- _Brief_
The reply to the records below should contain exactly the lines from the line with "Adjust the PNG Compression slider" through the line with "Image resolution: width=754", and nothing besides.

- _Provided data_
####################

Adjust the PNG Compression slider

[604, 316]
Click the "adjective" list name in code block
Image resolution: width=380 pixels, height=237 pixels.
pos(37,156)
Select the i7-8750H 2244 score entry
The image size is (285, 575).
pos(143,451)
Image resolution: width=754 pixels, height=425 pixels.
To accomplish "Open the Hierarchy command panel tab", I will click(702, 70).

####################

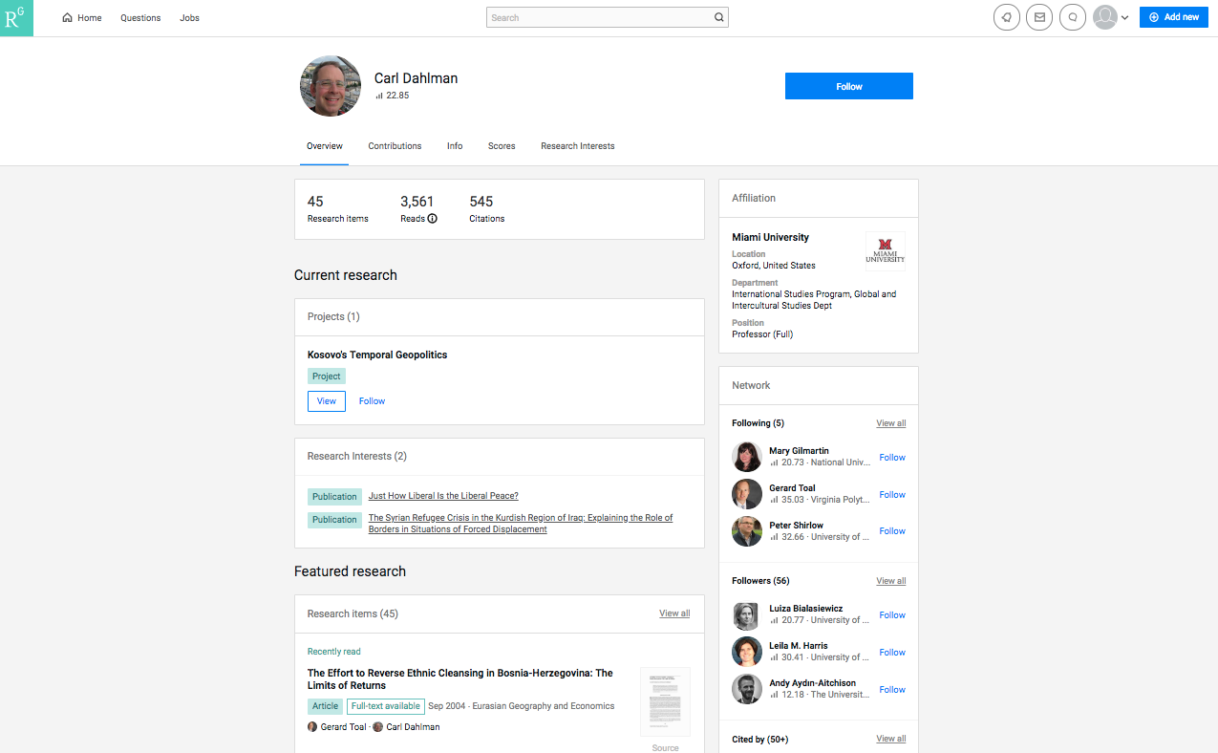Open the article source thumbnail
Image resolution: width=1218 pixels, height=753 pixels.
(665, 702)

####################

- _Result of this task_
Adjust the PNG Compression slider

[604, 316]
Click the "adjective" list name in code block
Image resolution: width=380 pixels, height=237 pixels.
pos(37,156)
Select the i7-8750H 2244 score entry
The image size is (285, 575).
pos(143,451)
Image resolution: width=754 pixels, height=425 pixels.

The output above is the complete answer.